*Task to complete:* Pull every line holding the word "Share" from the data below and copy it.

[Stored entries]
::::::::::

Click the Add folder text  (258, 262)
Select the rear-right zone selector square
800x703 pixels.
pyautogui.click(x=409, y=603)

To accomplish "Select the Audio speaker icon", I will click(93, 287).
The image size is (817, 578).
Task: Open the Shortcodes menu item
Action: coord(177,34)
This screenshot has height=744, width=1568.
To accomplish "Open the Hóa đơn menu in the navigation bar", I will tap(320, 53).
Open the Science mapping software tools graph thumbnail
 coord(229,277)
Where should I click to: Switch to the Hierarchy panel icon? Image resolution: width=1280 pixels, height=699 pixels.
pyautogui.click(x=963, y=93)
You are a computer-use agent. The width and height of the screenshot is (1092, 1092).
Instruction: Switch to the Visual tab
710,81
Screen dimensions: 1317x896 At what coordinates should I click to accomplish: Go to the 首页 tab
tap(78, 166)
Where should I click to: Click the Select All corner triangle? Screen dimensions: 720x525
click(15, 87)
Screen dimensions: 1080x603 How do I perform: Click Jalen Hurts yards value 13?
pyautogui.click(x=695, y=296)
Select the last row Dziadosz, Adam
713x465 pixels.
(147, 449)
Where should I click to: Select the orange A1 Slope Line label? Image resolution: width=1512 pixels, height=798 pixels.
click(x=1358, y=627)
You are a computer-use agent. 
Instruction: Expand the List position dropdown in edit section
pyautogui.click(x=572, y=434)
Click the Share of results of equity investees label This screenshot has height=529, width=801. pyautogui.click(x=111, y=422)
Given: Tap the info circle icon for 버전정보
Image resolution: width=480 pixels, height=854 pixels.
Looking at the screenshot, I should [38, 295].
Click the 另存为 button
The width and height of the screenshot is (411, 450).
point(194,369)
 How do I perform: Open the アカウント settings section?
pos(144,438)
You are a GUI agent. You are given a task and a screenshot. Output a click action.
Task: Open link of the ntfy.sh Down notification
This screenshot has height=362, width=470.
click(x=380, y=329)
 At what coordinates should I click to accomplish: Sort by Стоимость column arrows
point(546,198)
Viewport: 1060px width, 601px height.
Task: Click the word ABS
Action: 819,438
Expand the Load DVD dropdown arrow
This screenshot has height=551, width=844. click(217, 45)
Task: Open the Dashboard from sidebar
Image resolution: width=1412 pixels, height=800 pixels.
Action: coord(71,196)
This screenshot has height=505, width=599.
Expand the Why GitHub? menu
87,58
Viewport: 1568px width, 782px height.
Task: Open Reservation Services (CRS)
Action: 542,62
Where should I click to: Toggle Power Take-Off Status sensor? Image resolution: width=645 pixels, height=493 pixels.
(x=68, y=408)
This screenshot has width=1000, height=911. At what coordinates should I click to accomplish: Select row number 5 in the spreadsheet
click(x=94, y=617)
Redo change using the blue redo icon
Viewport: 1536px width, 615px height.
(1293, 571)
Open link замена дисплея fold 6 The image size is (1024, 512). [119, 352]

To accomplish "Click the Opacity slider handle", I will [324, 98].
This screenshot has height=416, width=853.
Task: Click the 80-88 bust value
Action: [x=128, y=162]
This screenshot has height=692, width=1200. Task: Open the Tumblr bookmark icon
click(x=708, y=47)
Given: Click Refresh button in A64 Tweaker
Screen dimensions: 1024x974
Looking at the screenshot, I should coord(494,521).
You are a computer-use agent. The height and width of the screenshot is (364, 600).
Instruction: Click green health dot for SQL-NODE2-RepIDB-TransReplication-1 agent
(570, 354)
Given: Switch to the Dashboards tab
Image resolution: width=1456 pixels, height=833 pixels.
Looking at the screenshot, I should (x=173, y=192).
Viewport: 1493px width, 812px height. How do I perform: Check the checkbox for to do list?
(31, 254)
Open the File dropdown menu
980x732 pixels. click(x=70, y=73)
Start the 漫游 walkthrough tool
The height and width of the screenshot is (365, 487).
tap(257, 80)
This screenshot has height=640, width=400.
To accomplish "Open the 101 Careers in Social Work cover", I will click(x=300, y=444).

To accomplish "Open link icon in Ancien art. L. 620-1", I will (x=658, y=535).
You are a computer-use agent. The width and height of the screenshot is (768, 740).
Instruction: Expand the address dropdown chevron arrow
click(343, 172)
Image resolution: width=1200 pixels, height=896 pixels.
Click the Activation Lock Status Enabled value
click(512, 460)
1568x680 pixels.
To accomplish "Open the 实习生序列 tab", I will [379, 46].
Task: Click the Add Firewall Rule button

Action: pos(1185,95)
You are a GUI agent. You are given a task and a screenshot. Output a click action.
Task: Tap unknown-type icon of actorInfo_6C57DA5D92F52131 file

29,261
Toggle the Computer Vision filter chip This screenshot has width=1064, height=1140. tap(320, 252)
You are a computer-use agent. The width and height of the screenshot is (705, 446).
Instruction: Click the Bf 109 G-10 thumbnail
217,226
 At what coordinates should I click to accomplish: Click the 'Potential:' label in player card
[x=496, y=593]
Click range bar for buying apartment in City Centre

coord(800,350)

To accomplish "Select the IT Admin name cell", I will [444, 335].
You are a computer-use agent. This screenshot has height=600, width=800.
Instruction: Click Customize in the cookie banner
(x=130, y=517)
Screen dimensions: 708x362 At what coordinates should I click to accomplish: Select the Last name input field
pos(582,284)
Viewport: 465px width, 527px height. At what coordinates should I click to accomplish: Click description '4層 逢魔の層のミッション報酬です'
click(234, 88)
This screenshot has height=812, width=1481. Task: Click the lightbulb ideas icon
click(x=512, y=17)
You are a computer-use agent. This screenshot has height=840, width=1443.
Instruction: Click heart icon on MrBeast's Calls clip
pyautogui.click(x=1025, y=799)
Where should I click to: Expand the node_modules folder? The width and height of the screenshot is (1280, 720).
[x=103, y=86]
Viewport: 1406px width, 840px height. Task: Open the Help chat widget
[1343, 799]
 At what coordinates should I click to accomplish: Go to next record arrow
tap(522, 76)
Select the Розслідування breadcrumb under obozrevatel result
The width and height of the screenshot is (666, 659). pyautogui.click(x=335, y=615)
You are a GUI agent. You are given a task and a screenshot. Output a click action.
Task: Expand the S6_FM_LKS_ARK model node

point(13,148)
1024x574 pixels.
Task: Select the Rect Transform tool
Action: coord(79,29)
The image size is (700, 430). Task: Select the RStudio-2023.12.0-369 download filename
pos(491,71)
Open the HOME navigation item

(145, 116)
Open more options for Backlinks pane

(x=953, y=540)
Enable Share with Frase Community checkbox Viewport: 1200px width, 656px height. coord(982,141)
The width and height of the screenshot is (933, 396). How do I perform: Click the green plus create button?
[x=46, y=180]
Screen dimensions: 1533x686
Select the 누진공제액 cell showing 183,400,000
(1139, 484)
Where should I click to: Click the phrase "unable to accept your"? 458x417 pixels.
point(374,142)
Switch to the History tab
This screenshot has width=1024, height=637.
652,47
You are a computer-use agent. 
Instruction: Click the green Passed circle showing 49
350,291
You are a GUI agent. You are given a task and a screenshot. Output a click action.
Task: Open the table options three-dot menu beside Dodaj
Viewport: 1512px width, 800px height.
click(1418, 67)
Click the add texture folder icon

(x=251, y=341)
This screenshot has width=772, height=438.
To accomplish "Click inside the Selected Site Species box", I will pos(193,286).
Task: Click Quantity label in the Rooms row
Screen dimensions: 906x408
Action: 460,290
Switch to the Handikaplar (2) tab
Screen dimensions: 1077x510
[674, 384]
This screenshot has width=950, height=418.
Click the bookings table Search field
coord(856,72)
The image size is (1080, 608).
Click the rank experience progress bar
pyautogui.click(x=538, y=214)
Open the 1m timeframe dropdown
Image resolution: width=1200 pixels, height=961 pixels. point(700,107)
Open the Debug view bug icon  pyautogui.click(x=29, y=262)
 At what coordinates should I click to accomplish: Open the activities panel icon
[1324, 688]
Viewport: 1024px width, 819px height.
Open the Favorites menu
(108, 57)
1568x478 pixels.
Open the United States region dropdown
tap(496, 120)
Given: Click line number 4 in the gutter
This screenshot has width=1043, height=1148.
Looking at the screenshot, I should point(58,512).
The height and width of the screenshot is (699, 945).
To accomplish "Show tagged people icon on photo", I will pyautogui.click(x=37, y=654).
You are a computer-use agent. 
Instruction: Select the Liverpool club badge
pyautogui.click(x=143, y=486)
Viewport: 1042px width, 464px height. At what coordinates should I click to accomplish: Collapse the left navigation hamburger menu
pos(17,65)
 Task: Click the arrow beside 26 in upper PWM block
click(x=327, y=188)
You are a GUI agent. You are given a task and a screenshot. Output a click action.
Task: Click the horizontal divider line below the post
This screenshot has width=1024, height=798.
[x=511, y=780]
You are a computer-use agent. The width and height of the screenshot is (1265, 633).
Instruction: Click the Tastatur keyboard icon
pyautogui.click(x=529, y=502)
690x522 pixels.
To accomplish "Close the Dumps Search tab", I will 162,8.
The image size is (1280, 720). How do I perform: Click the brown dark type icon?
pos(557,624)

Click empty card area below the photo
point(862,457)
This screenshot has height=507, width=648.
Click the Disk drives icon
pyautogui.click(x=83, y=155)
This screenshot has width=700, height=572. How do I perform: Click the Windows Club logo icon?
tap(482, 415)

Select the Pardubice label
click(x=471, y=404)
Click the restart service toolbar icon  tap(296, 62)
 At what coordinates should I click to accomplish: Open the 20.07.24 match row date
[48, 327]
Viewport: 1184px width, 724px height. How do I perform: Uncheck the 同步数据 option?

::::::::::

*Completed task:*
Click the Share of results of equity investees label This screenshot has height=529, width=801. pyautogui.click(x=111, y=422)
Enable Share with Frase Community checkbox Viewport: 1200px width, 656px height. coord(982,141)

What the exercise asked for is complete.